(TASK TO CARRY OUT): All that is wanted is the span of lines from the one with "ФСС (1350, 32)" to the last line of the data, copied exactly.

(DATA PROVIDED):
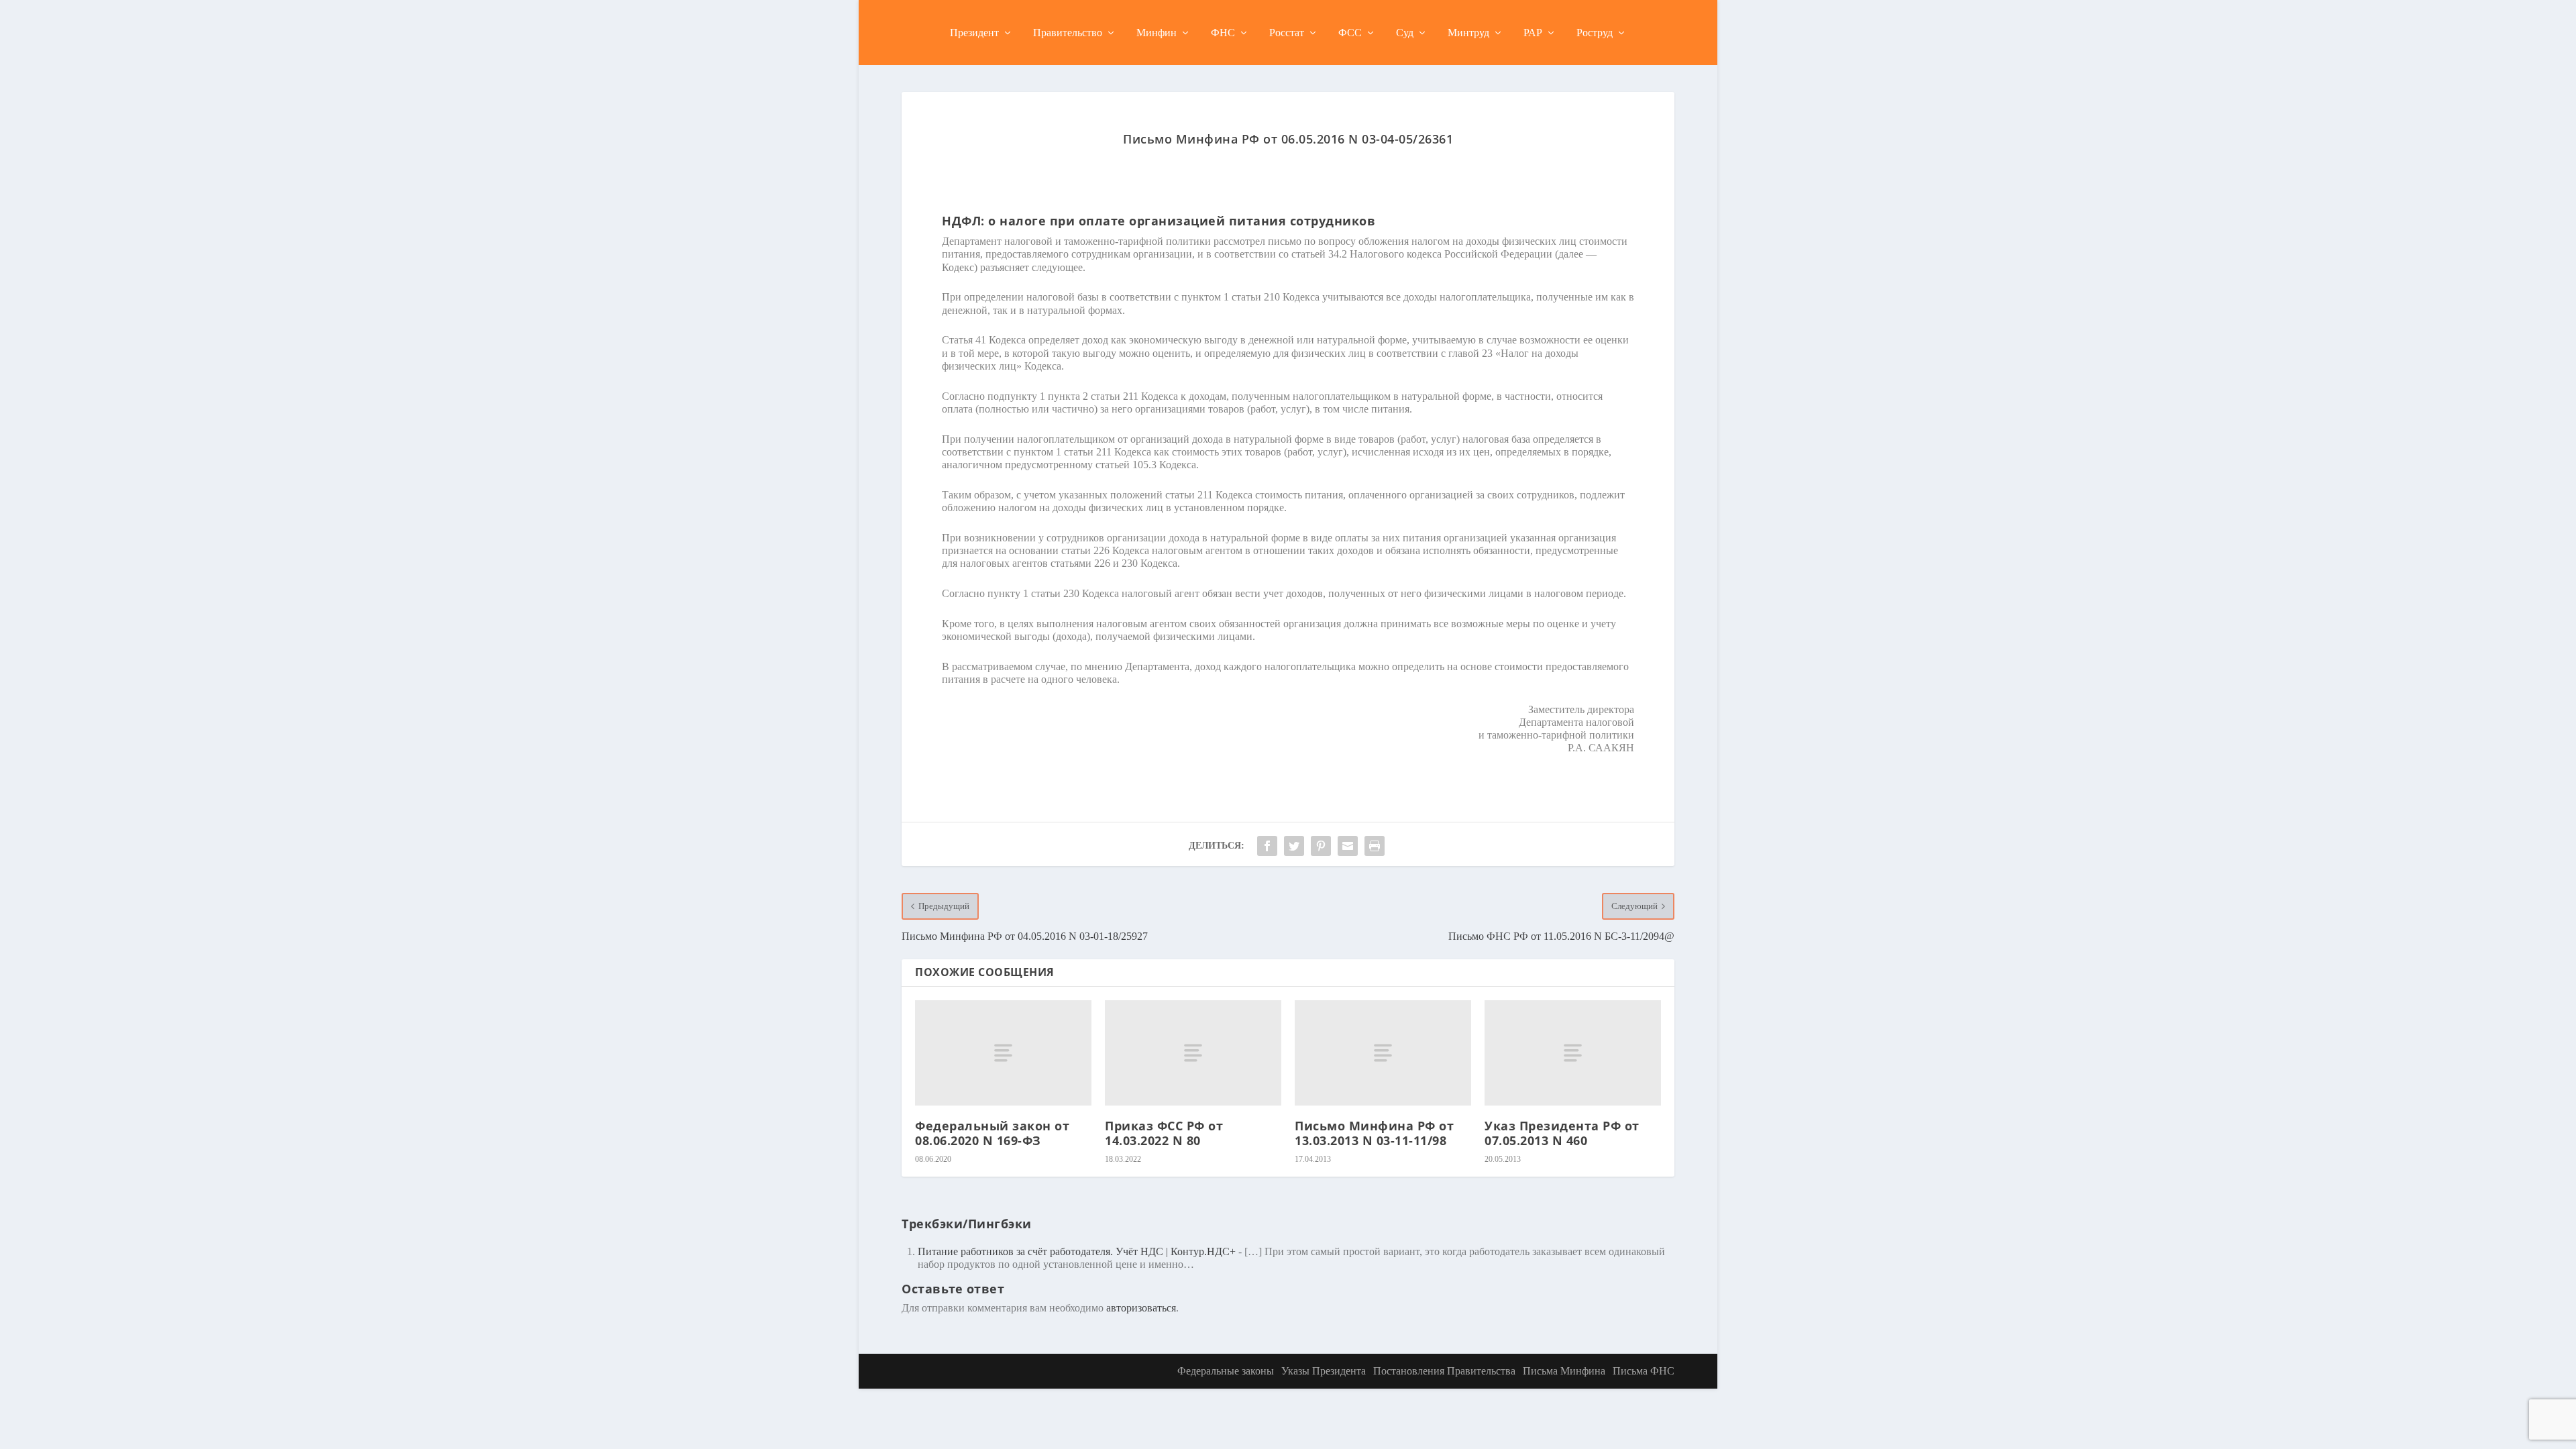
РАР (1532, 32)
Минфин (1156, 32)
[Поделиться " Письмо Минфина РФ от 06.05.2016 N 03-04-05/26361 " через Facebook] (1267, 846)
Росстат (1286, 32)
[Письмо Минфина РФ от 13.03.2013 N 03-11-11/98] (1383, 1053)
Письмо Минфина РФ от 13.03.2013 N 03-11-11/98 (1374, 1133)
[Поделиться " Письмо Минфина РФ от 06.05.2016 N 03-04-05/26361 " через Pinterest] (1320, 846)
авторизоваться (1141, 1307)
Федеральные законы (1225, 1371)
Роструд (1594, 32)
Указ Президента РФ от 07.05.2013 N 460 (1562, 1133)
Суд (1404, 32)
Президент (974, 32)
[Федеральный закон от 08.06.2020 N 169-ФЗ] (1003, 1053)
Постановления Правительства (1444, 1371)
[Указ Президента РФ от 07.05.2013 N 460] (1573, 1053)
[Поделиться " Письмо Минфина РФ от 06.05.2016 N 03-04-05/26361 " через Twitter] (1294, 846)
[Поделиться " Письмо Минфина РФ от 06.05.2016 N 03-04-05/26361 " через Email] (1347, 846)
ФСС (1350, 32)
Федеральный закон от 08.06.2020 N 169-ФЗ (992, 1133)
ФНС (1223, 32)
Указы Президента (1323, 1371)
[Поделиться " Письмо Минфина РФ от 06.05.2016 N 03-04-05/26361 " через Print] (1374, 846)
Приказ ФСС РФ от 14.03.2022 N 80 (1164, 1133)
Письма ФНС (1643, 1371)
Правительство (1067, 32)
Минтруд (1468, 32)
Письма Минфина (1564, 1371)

(ANSWER SECTION):
ФСС (1350, 32)
Федеральный закон от 08.06.2020 N 169-ФЗ (992, 1133)
ФНС (1223, 32)
Указы Президента (1323, 1371)
[Поделиться " Письмо Минфина РФ от 06.05.2016 N 03-04-05/26361 " через Print] (1374, 846)
Приказ ФСС РФ от 14.03.2022 N 80 (1164, 1133)
Письма ФНС (1643, 1371)
Правительство (1067, 32)
Минтруд (1468, 32)
Письма Минфина (1564, 1371)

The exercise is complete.